Experts say the NSA can implant spyware within the firmware of a hard drive.
Hard drive firmware is one of the deepest levels of computer operation. The code runs and manages the hard drive itself, and is basic to the operation of virtually any computer.
Anti-virus company Kaspersky Lab said it had discovered the spyware in a new report.
Kaspersky says the implanted spyware is closely related to Stuxnet - a computer worm deployed by the NSA to disable Iran’s nuclear enrichment plants.
Former NSA operatives have told reporters for Reuters that the agency can indeed embed spyware in hard drives’ firmware, something long-prized by all surveillance groups.
Kaspersky’s Principal researcher Vitaly Kamluk says it is a new level of spying sophistication.
“Until now, we've never seen malware get to the micro-code, the microsystem running the hard drive itself,” Kamluk said.
To implant spyware on hard drives would require access to the device's source code, and perhaps product blueprints.
This is a level that “only manufacturers would have access to”, Kamluk said.
He said there were only a few ways the proprietary information for hard drives could be obtained.
“You might have to steal it,” he said.
Kaspersky Lab has code-named whoever is behind the spyware as “the Equation group”.
The analysts say the Equation group’s malware was designed for use on Windows 95 computers and can target computer running anything up to Windows 8. They have found evidence that Mac computers are similarly compromised.
It has found a majority of the targets of the spying to be groups in the telecoms, aerospace, energy, military and nuclear research sectors, as well as governments and financial institutions.
Kaspersky Lab believes the firmware spying is quite targeted, and counted about 500 victims, but “because of [the] self-destroying function of the malware, the number [of victims] could be much higher,” a spokesperson said.

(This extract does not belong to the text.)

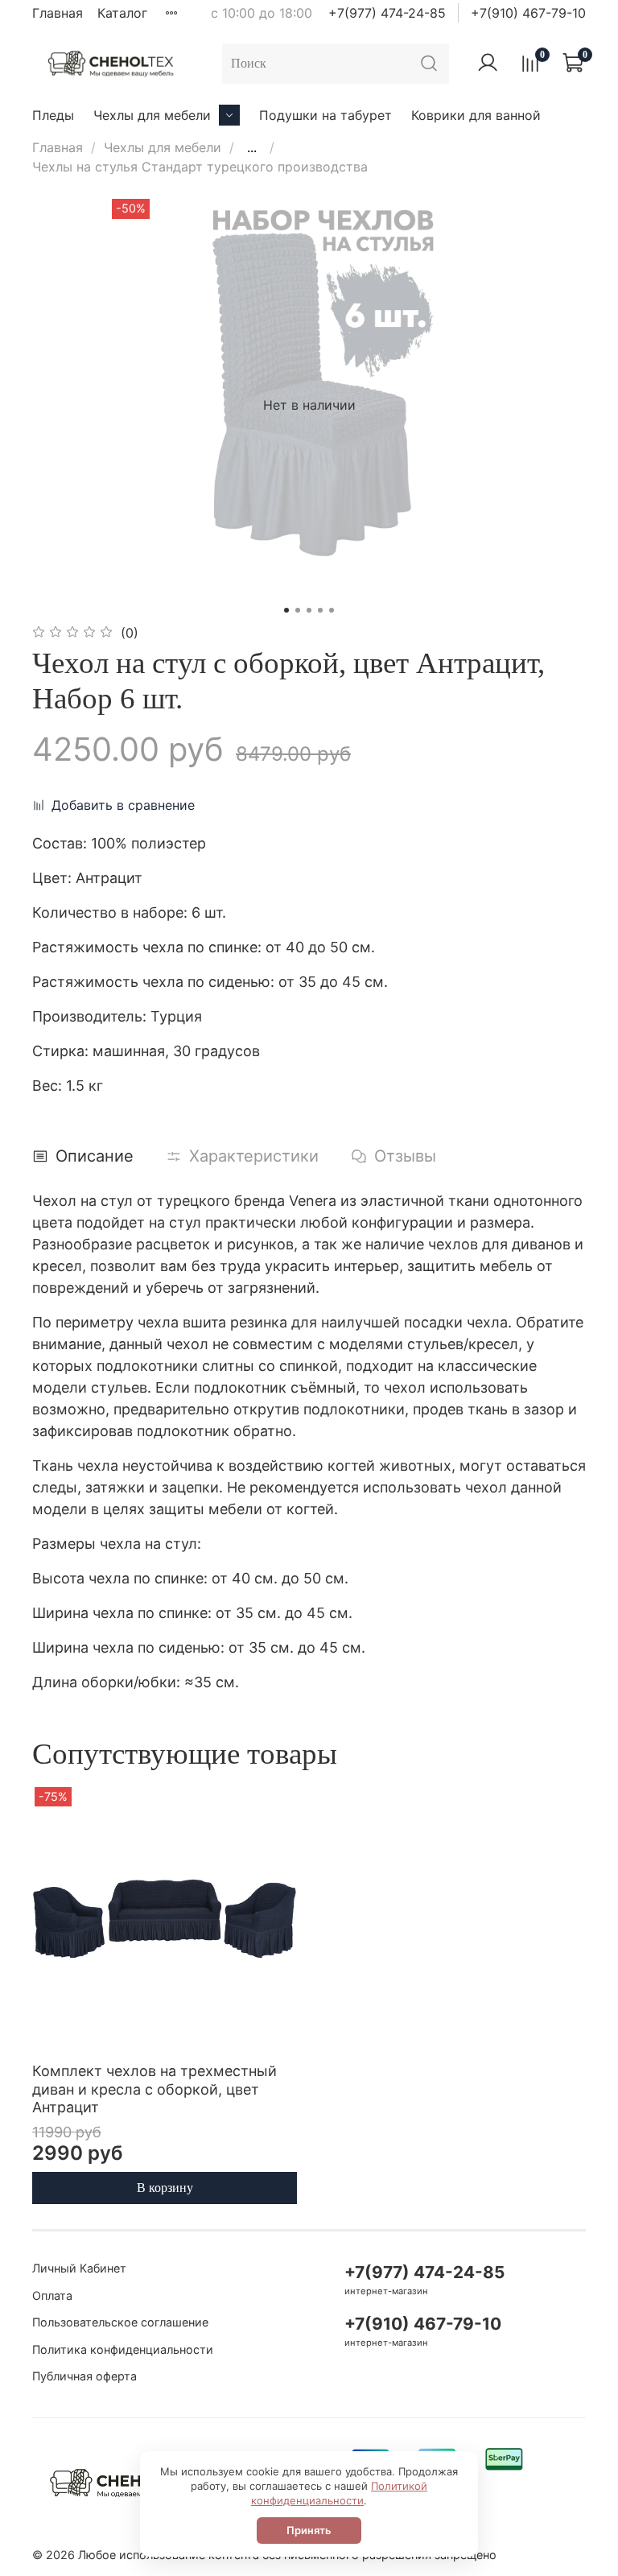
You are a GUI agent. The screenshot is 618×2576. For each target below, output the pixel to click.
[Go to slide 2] (297, 610)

Tom Keenan, a cybersecurity expert at the Canadian Defence and Foreign Affairs Institute, said the fundamental role of firmware made it a big target.

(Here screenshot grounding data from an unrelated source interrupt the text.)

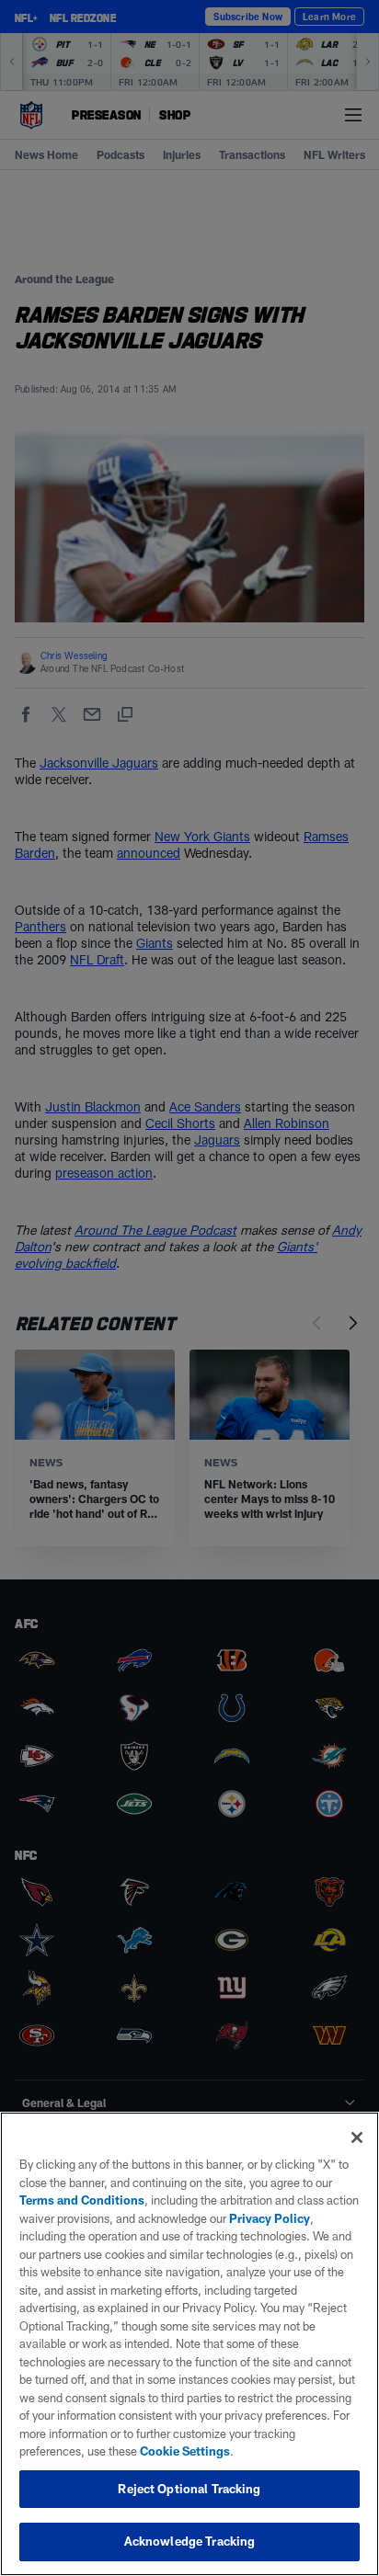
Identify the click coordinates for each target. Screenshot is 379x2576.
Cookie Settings (185, 2451)
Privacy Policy (269, 2218)
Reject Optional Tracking (189, 2488)
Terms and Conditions (81, 2200)
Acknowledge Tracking (190, 2541)
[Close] (357, 2137)
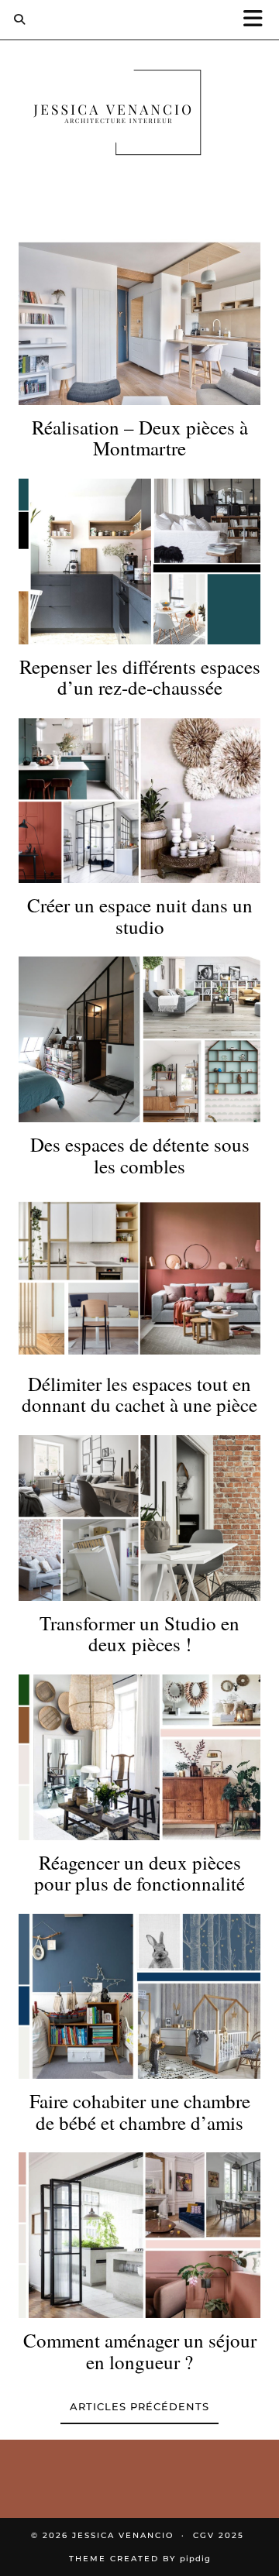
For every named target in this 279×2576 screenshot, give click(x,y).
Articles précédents (139, 2406)
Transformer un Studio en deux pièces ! (139, 1634)
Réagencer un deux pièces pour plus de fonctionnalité (139, 1873)
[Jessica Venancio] (139, 115)
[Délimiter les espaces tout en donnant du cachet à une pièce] (139, 1279)
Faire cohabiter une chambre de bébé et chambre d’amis (139, 2111)
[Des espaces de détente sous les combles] (139, 1039)
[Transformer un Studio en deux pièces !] (139, 1518)
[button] (258, 19)
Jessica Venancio (123, 2535)
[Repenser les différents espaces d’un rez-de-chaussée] (139, 561)
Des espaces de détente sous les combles (140, 1155)
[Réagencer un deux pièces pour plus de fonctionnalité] (139, 1757)
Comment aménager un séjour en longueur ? (140, 2351)
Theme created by (140, 2559)
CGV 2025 (218, 2535)
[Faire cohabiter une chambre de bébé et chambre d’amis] (139, 1997)
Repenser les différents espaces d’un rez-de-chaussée (139, 677)
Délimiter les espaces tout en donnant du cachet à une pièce (139, 1394)
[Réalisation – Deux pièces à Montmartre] (139, 322)
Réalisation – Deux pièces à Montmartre (140, 438)
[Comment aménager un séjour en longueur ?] (139, 2235)
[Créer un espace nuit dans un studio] (139, 801)
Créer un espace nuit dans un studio (140, 916)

“There's no anti-virus program, no software that can protect you from someone who's going to attack your firmware because all those programs have to talk to the firmware, and the firmware is doing what it pleases,” Keenan said.

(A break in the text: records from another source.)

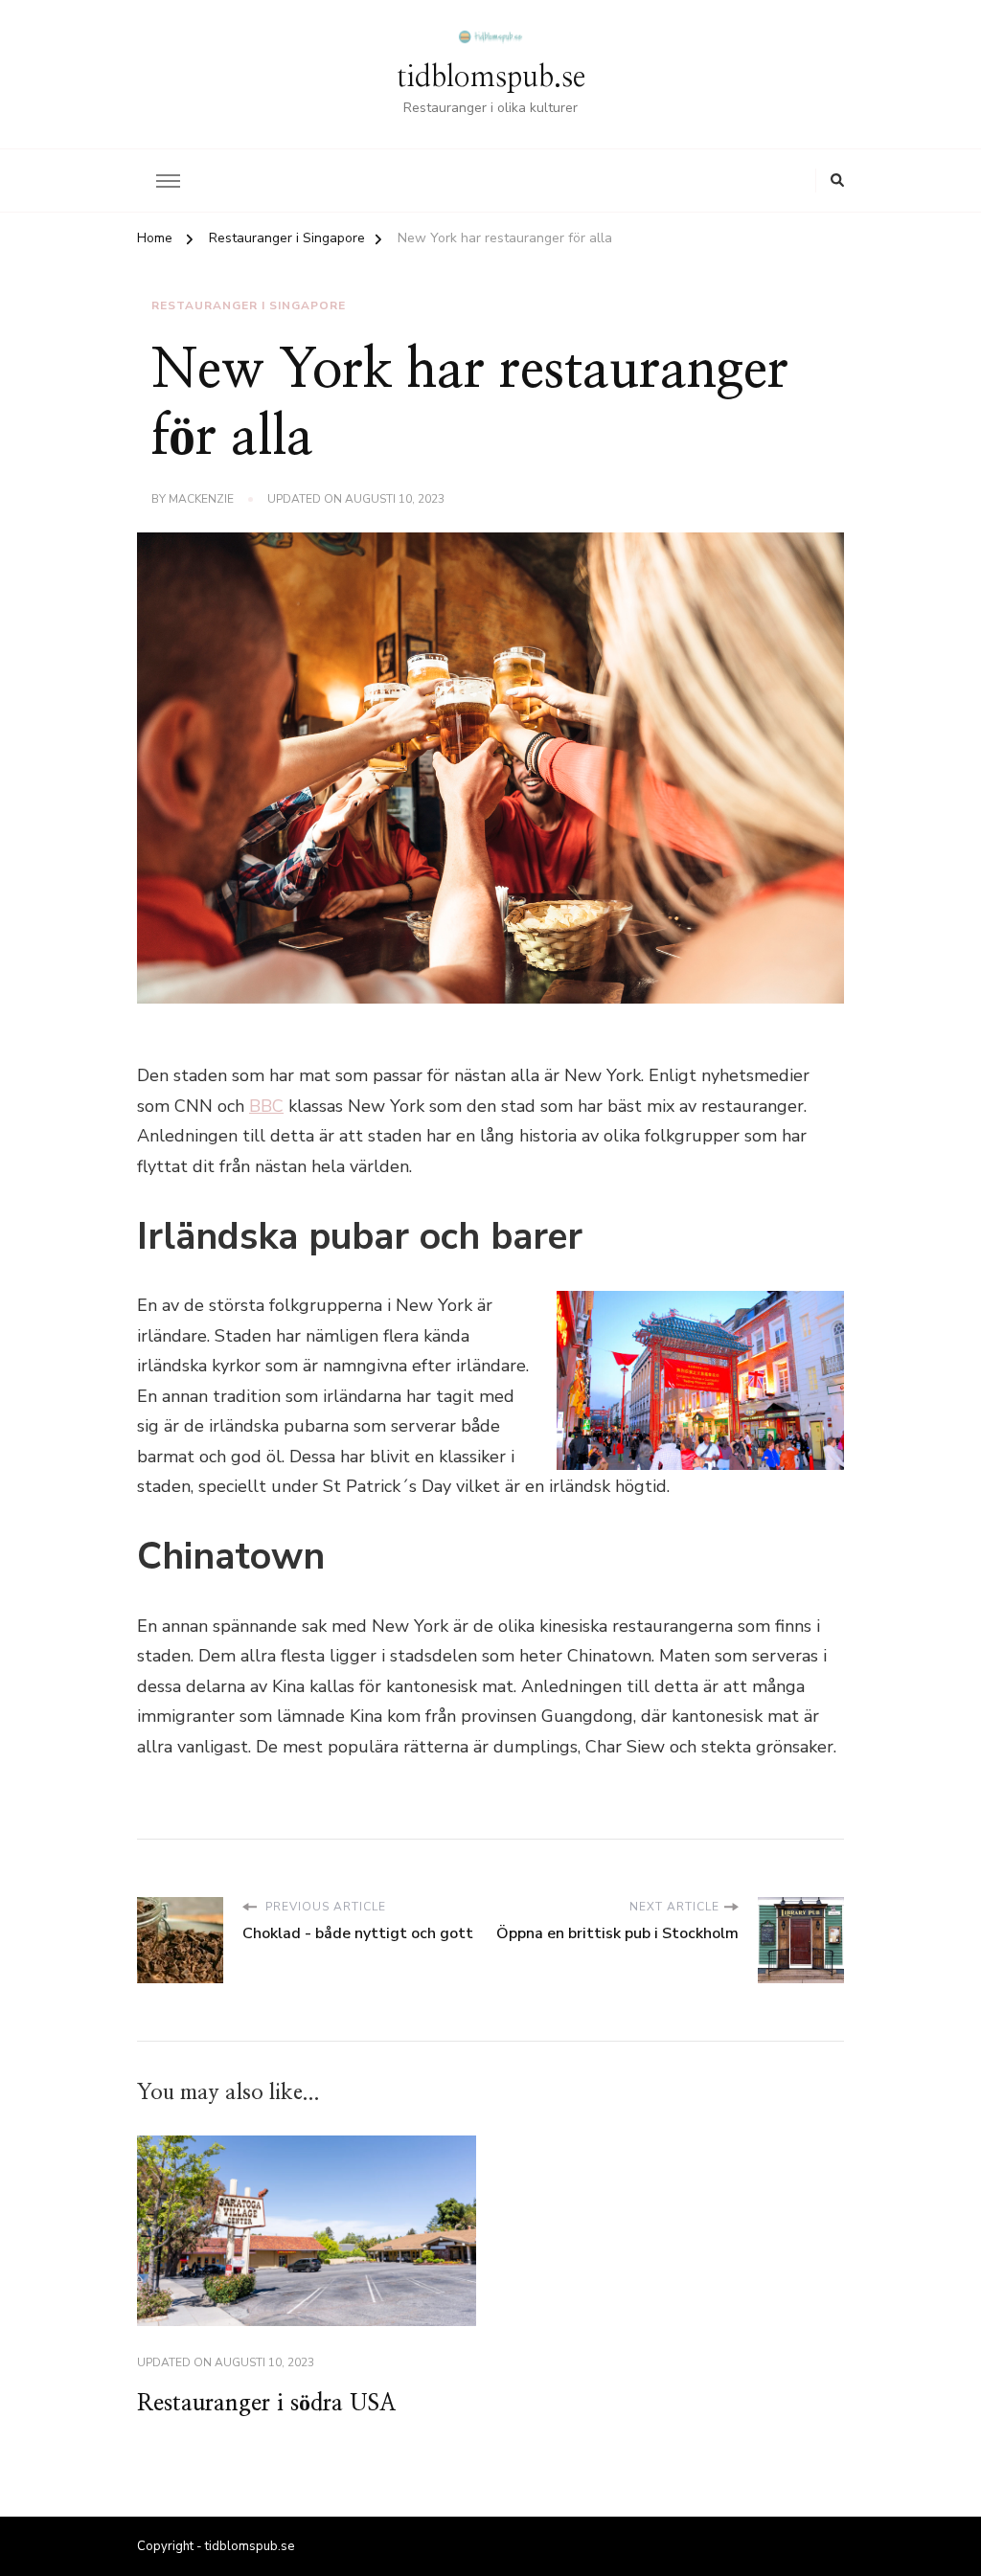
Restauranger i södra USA (266, 2403)
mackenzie (201, 499)
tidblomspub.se (491, 77)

“You could even modify firmware on your computer so that every keystroke is captured and sent somewhere.”
“The value of getting in before everything else loads is you can influence what loads, how it loads, when it loads, and the value is much higher than if you waited until the operating system booted up,” said researcher Chris Parsons.
“So by the time you go to boot into Windows, it's already compromised, and this has been hidden for at least eight to 14 years.
“By now knowing the kinds of attacks possible, you can be certain that other actors will now try to emulate and copy what we’ve seen here.
“The risk of copycats is now much more likely,” he said.